3. When someone is kind enough to walk me, I will no longer drag them off to the woods chasing squirrels or rabbits or cats or butterflies or… Well you get the idea.

When someone offers me something I will accept it graciously with thanks. I will not overlook the blessings I’ve received for the sake of chasing rainbows.

4. I will no longer whine at the door every time it occurs to me I haven’t been outside in the past five minutes. I just want to see if anything has changed, but, for some reason, when I step out, turn around and walk back in, I hear a lot of grumbling and complaints.

I will stop doing the same thing over and over and complaining when life fails to turn out differently. If I want changes I will do something new.

I will stop lifting my leg on the neighbors’ shrubs. From the dirty looks I get, it seems no one appreciates receiving my greetings and best wishes messages near as much as I enjoy delivering them

I won’t assume that because I think I am doing someone a favor that they must see it the same way. It turns out others don’t always look at things like I do.

Duke sometimes lacks follow through, and so do I. I’ll let you know how successful we both are as time passes. In the mean time, what resolutions do you think are worth making?

An Introduction

The cowboy fascinates me with his simple living, strict code of virtues, devotion to friends, love of the land and honesty. It is in honor of the cowboy, both the real and imagined one, that I have titled       this blog the Common Sense Cowboy.

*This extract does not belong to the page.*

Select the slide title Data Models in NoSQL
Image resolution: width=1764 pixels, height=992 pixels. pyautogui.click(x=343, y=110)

I will pen my version of the horse sense I believe this icon of the west has. The cowboy transcends generations.

I am no one of special importance, except perhaps in the fact that I am a lot like many of you. I was born between the baby boomers and the generation X-ers. I had a southern mother and a northern father which means I am the perfect westerner. I have a wife who endures me, a       daughter and son who avoid or ignore me and a dog who is devoted to me.

It is to my dog I relate to the most. He looks at the world much the same way I do.

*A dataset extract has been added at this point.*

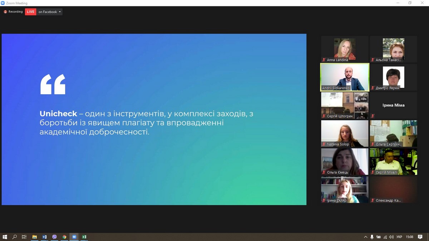Image resolution: width=429 pixels, height=241 pixels.
Task: Click the Ірина Міма participant tile
Action: pyautogui.click(x=393, y=105)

I love sports and always imagined myself a little better at them than I probably was. The same can probably be said of my job. I do work. I work for everything my family eats, wears, rides in, shelters     under, sleeps on, or travels to, during the vacations I’m often unable to take, because somebody in      this place has to hold a job. I don’t care much for men who don’t work. I don’t complain much, mostly because no one gives a damn about my carping and I don’t suffer others who bellyache either.

I am a writer of western fiction and fascinated by the archetype western characters. You know them – the pioneer, leaving everything to strike out west for a new life; the gunman, always ready for a fight; the lawman, keeping the peace and protecting the little guy; the warrior, desperately fighting those forcing him from his home and his way of life. And there are many more. Of all types, the most memorable is the cowboy.

You will not read much of my opinion here, primarily because I’m not that sure my opinions are very interesting. What you will read are my observations about culture and society, the irony I find in events, organizations and institution, and life as seen through the eyes of my dog, Duke. I will       shoot as straight as I know how, like a cowboy.